Shinobu twisted around to look as Ayase sprinted away, and saw that her umbrella had blown halfway down the block. It was pinwheeling along the path.

Shinobu got to her feet, her shoes sliding in the muddy grass. She grabbed her bag and pushed the damp card box inside. She zipped it up and stood, hesitating, in the rain. There were long streaks of muddy grass stains on her legs, her skirt was several shades darker than usual, and her shoes squelched when she took a step.

Ayase gave a cry of triumph as she caught up to the umbrella. She bore it back to Shinobu, holding the handle in front of her with two hands as though it was a huge pink-and-yellow flower. She was smiling, dazzlingly bright as she pushed close enough to shelter them both. Then her smile slipped and she bit her lower lip as she regarded Shinobu's wet state from up close. Although Ayase wasn't much better herself – under the umbrella her hair was streaming wet, tangled clumps plastered to her forehead and sticking to her eyelashes. Her uniform was less muddy than Shinobu's, but not much dryer.

"My place is close enough to walk to," Ayase said, lifting her eyes to Shinobu's face again. She was only a few inches away, her gaze very wide. "Do – do you want to come and change into dry clothes before you go home, Shinobu-chan?"

The apartment Shinobu's mother had rented last week was quite close, too. 

Shinobu stumbled over Ayase calling her by her name, opened and shut her mouth in confusion for a second, and found herself nodding.

*

There was no one home at Ayase's place when they reached the top of the stairs, leaving a drip trail behind them all the way.

"My sister has a meeting at her agency this afternoon," Ayase explained as they traipsed through the apartment in their wet socks. "She's a model! One day she's going to be the No. 1 model in Japan!"

She turned to hold open the bathroom door, and her gaze dropped to Shinobu's feet.

She clamped her hand over her mouth. "Gentleman Kitty!" she squeaked.

Shinobu glanced instinctively down at the purple cigar-smoking kittens on her socks. Nobody had ever recognised them before.

"Wait here!" Ayase said, breathless, and she left Shinobu in the bathroom as she tore off through the apartment. She was back in a few minutes, beaming excitedly as she held up a light blue shirt with a Gentleman Kitty patch on it, heavy-lidded kitten eyes blinking through a stylised cloud of smoke.

Shinobu stared. "I didn't think they even sold Gentleman Kitty in Tokyo."

Ayase looked delighted. "It's really hard to find! Here." She pushed the shirt along with a pair of shorts at Shinobu, then rummaged for a towel. "For your hair," she said, draping it over Shinobu's head. Then she disappeared under a second towel, attacking her hair in a storm of scrubbing.

Shinobu wasn't sure what to do when she'd changed. She held her wet uniform in her hands. "Ayase-san?" she ventured.

Ayase's head appeared, tousled, from under the towel. "You can call me Chihaya."

"Chi-Chihaya-chan," Shinobu tried. "Can I set out my cards to make sure they're dry?"

*

Chihaya lay on her front with her chin on her hands and watched as Shinobu laid the cards on the floor of Chihaya's bedroom. She reached out to touch 'O heavenly breeze' with her fingertip. "Do you like karuta?"

Shinobu wrapped her arms around her knees. "Do – do you want to play?" she asked, her eyes on the floor.

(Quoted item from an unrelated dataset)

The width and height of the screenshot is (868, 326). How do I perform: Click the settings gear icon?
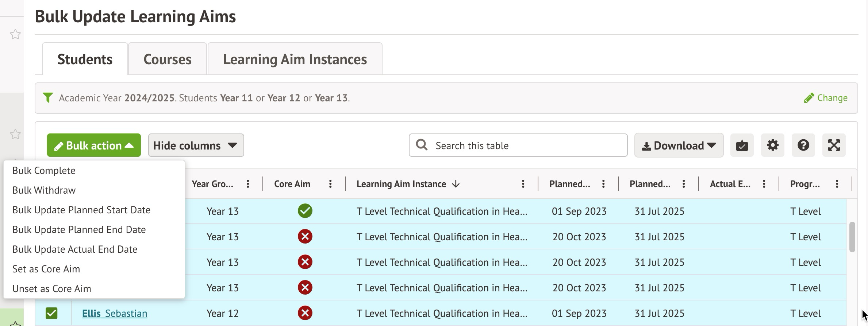pyautogui.click(x=772, y=145)
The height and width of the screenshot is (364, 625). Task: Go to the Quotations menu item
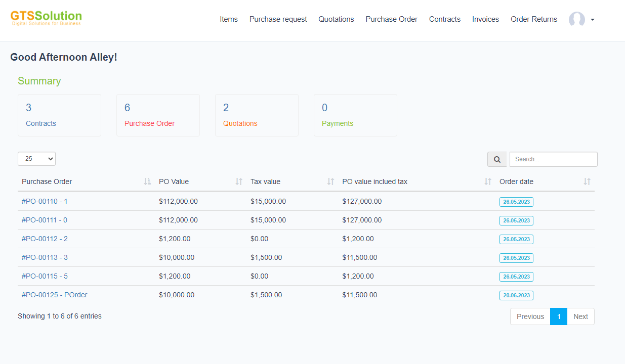(x=336, y=19)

Chihaya sat up. "But we don't have a reader?" she said. "I haven't memorised a lot of the poems, either."

"I have recordings on my iPod," Shinobu said quickly. She chanced a look at Chihaya. Chihaya looked doubtful, but she wasn't saying no.

Shinobu already had second thoughts by the time Chihaya got back with an iPod dock and speakers from the living room. When they started setting out their cards, Chihaya seemed to be struggling to remember what to do. 

There was no way she would still like Shinobu when they'd played. Shinobu used to be able to let other people win, but she didn't think she could anymore. The cards would hate her.

"Ready?" she said, anyway. Chihaya straightened into seiza and nodded, uncertainly. Shinobu leaned over and pressed play.

The iPod was on random, so there was no opening poem. The first poem was a two-syllable one, and Shinobu's hand swept out the instant the beginning of the second syllable reached her. The card flew cleanly beneath her fingers.

Chihaya squeaked, her eyes going wide. Shinobu jumped up, retrieved the card from the corner of the room, and settled back into stillness to wait and listen. 

Chihaya's head jerked up at the next poem, her hand half extending as she tried to follow Shinobu's movement, claiming the card. She made a sound of frustration at the next, and the next. 

Shinobu was playing by herself, as usual. She was alone with the poems and the cards beneath her fingers, and nothing else mattered.

At the eleventh poem Chihaya threw herself forward. Her elbow knocked six cards flying but her hand closed on just one. Shinobu stared down at her, frozen. The poem sounded in her ears, melodious syllables marked out in perfect rhythm, but Chihaya had moved before Shinobu heard a sound.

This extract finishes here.